The fact that m ~ (->) b holds is not a problem since (->) r is an instance of Monad, indeed in the GHC.Base source code we see:

-- | @since 2.01
instance Monad ((->) r) where
    f >>= k = \ r -> k (f r) r

This only makes sense if m ~ (->) b.

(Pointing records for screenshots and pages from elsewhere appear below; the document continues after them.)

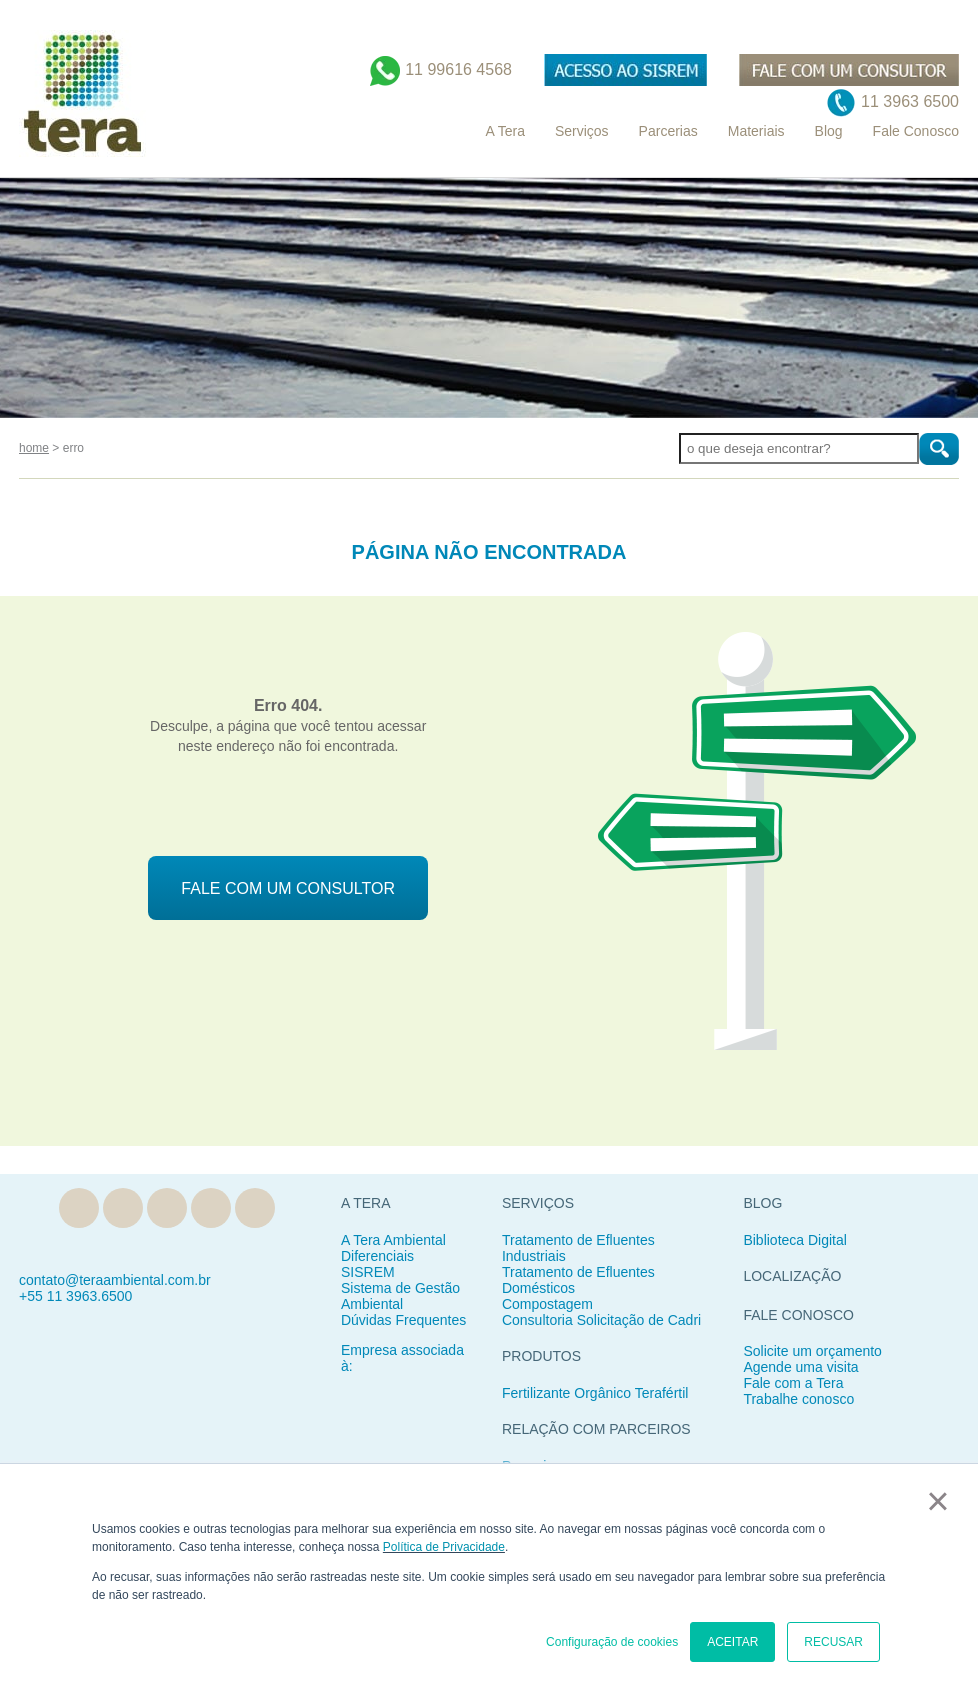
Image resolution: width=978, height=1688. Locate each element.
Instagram (211, 1208)
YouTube (255, 1208)
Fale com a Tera (793, 1383)
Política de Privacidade (444, 1547)
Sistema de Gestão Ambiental (400, 1296)
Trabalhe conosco (798, 1399)
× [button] (937, 1501)
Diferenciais (377, 1256)
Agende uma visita (800, 1367)
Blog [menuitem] (829, 131)
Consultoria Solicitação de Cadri (601, 1320)
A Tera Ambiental (393, 1240)
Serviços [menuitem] (582, 131)
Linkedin (123, 1208)
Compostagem (547, 1304)
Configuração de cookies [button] (612, 1642)
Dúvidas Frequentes (403, 1320)
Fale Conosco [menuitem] (916, 131)
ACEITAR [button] (732, 1642)
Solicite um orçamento (812, 1351)
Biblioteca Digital (795, 1240)
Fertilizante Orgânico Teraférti (593, 1393)
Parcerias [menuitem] (668, 131)
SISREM (368, 1272)
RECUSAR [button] (833, 1642)
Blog (79, 1208)
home (34, 448)
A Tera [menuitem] (504, 131)
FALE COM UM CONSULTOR (288, 888)
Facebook (167, 1208)
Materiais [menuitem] (756, 131)
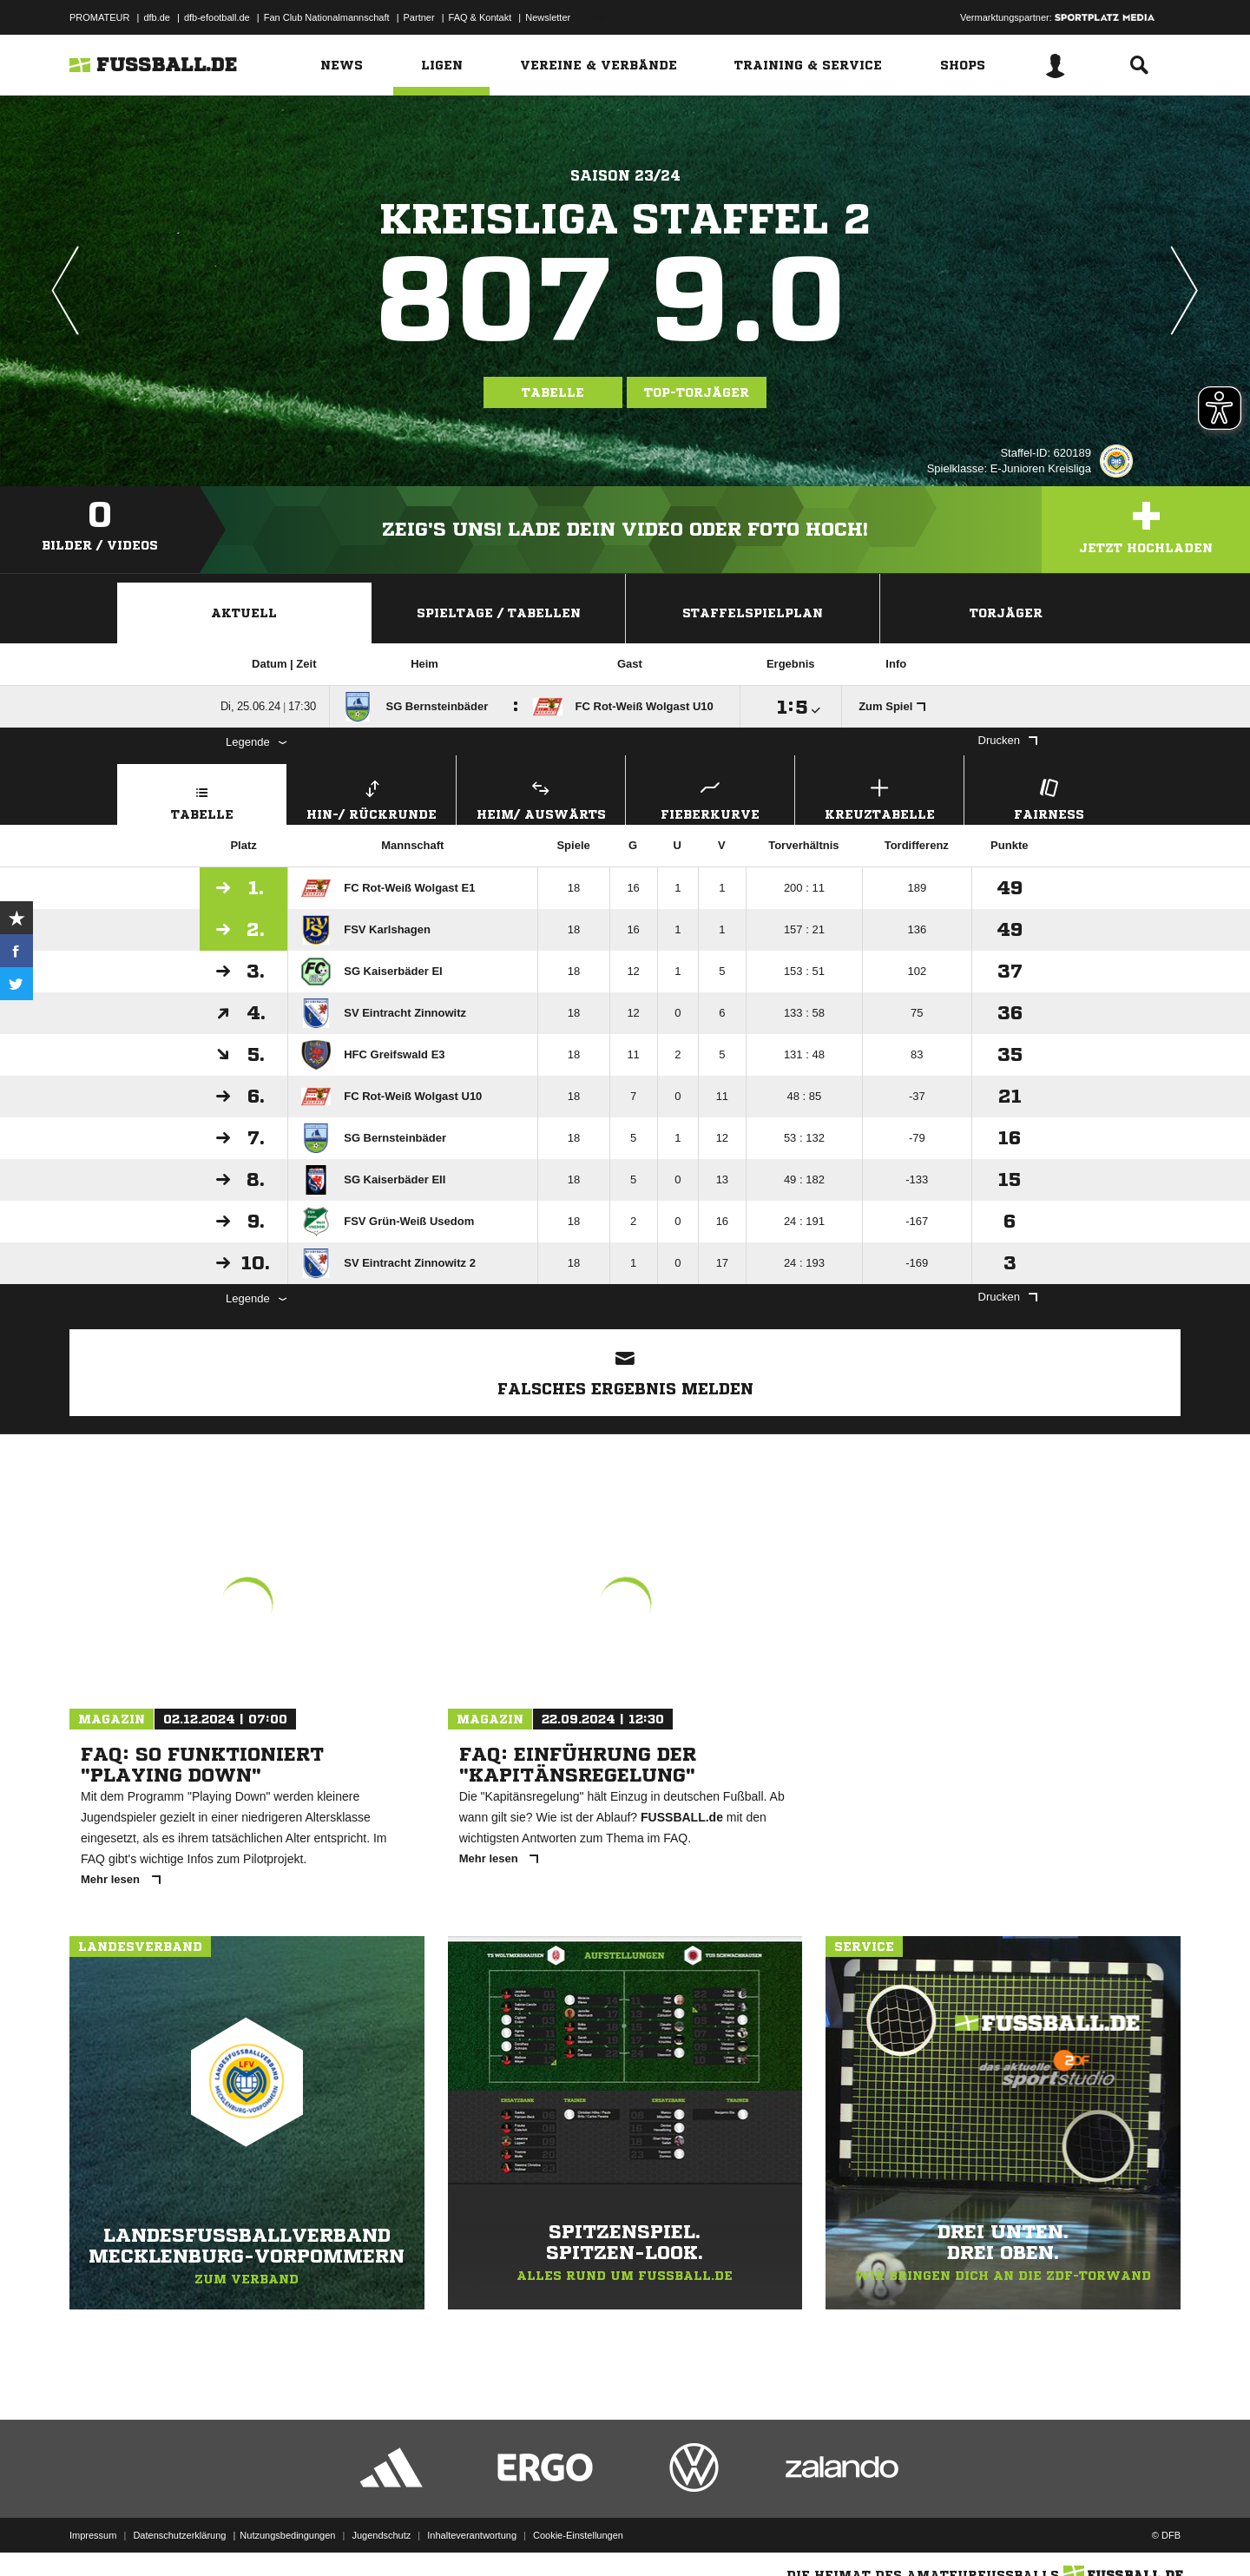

Here the arrow (->) is a type constructor, and (->) a b is the same as a -> b.

So it means that if we calculate the type of liftM2 (==) id, we derive the following:

liftM2 (==)    ::  m a     -> m a -> m Bool
            id :: (b -> b)
-------------------------------------------
m ~ (->) b, a ~ b

This thus means that the output type of liftM2 (==) id is liftM2 (==) id :: (Monad m, Eq a) => m a -> m Bool, but we need to "specialize" this with the knowledge we obtained: that m a is (->) b and a is the same type as b, so:

   liftM2 (==) id :: (Monad m, Eq a) => m a -> m Bool
-> liftM2 (==) id :: (Monad m, Eq a) => (b -> a) -> (b -> Bool)
-> liftM2 (==) id :: Eq b => (b -> b) -> (b -> Bool)
-> liftM2 (==) id :: Eq b => (b -> b) -> b -> Bool

In short the function is still "monadic", although by using id, you have selected a specific monad, and thus the function is no longer applicable to all sorts of monads, only to the (->) r monad.